SELECTED PASSAGE Block Start
Published in final edited form as: J Sci Med Sport. 2013 Aug 9;17(4):346–350. doi: 10.1016/j.jsams.2013.07.008

The Bonar score revisited: Region of evaluation significantly influences the standardized assessment of tendon degeneration

Angela Fearon a,b,c, Jane E Dahlstrom d, Jane Twin e, Jill Cook f, Alex Scott b,c
PMCID: PMC4856522  CAMSID: CAMS5586  PMID: 23932935

Abstract

Objectives

Tendinopathy is a common, costly condition affecting both sporting and sedentary populations. Research into tendinopathy frequently involves the evaluation of tendinosis, a pathology characterized by a lack of inflammatory cells, collagen disruption, neovascularisation, altered cell numbers and morphology and increased glycosaminoglycans. Evaluation of these characteristics can be undertaken using the Bonar histopathology score, but the characteristics are heterogeneous throughout tendon specimens with no standardized method of determining the area to be evaluated. The objective of this study was to assess whether the Bonar score varies depending on the criteria used to define the area of evaluation.

Design

Case series.

Methods

Two independent assessors, with a third to resolve disputes, evaluated 103 areas from 35 tendon specimens using the Bonar score. Specimens were scored once each in the area of worst collagen disruption, degree of vascularization, and cell morphological changes. The inter-tester reliability of the updated Bonar scale was good (r2 = 0.71)

Results

The Bonar score was highest in the areas of worst cell morphological (CM) changes, followed by collagen disruption (CD) and lowest for the area of most extensive vascular proliferation (VS) (regression: CD vs. CM, p = 0.008, CM vs. VS, p < 0.001, CD vs. VS, p = 0.013). Suggested modifications to the Bonar score include the addition of a cellularity domain, specific definitions of hypo- and hypercellularity, and changes to the vascularity score to include pathological avascularity.

Conclusions

The updated Bonar score includes a standardized method of selecting the area of evaluation, which should provide increased reliability when assessing the extent of tendon degeneration.
SELECTED PASSAGE Block End
LIST OF TASKS:
A. Transcribe the part of the Bonar score abstract that begins at the words "The Bonar score was" and stops after "of tendon degeneration.".
B. Answer these questions on the Bonar score abstract:
(i) How many tendon specimens did the assessors evaluate?
(ii) In which area was the Bonar score lowest?
(iii) What figure is given for the inter-tester reliability of the updated Bonar scale?
DATASET RECORDS Block Start
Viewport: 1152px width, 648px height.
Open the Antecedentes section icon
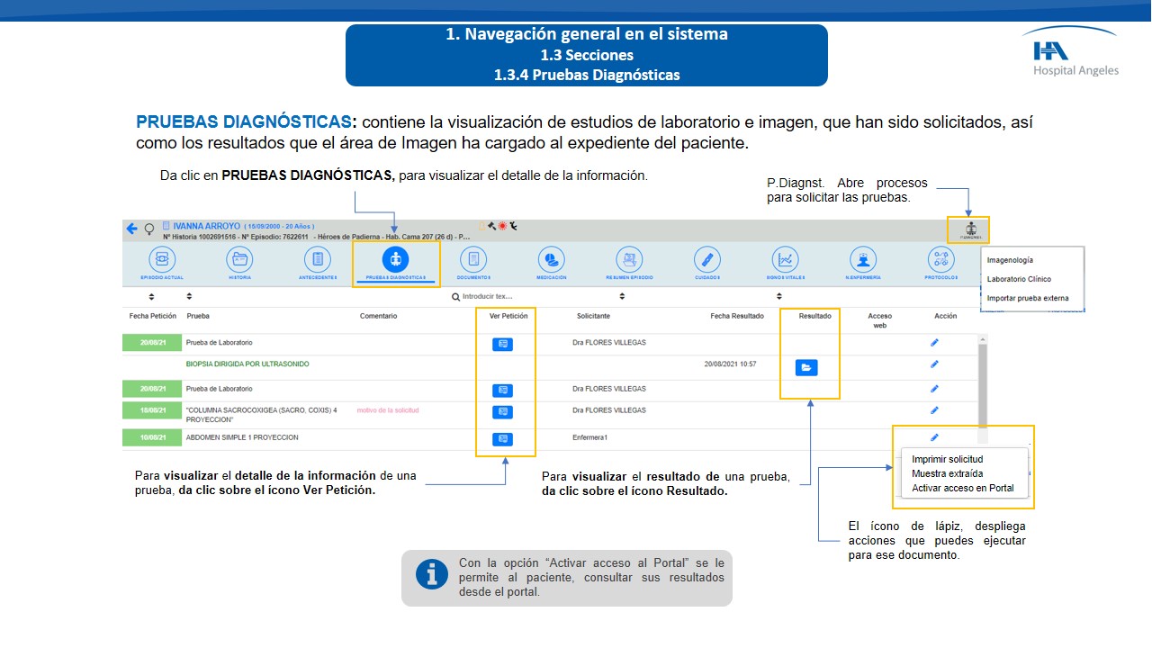pos(318,259)
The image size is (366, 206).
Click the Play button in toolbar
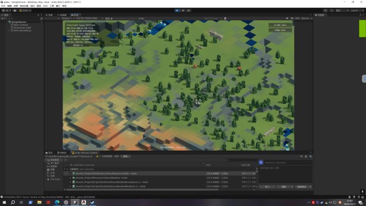(x=177, y=11)
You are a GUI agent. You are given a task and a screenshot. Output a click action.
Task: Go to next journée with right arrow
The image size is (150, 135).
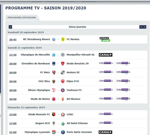coord(145,27)
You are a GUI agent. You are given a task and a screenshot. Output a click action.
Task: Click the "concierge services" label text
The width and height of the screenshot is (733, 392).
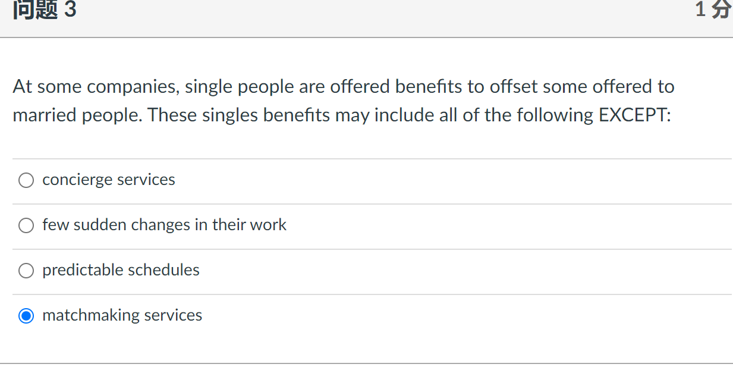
DATASET RECORDS Block End
RESPONSES TO THE TASKS:
A.
The Bonar score was highest in the areas of worst cell morphological (CM) changes, followed by collagen disruption (CD) and lowest for the area of most extensive vascular proliferation (VS) (regression: CD vs. CM, p = 0.008, CM vs. VS, p < 0.001, CD vs. VS, p = 0.013). Suggested modifications to the Bonar score include the addition of a cellularity domain, specific definitions of hypo- and hypercellularity, and changes to the vascularity score to include pathological avascularity.

Conclusions

The updated Bonar score includes a standardized method of selecting the area of evaluation, which should provide increased reliability when assessing the extent of tendon degeneration.

B.
(i) 35 tendon specimens.
(ii) The area of most extensive vascular proliferation.
(iii) r2 = 0.71.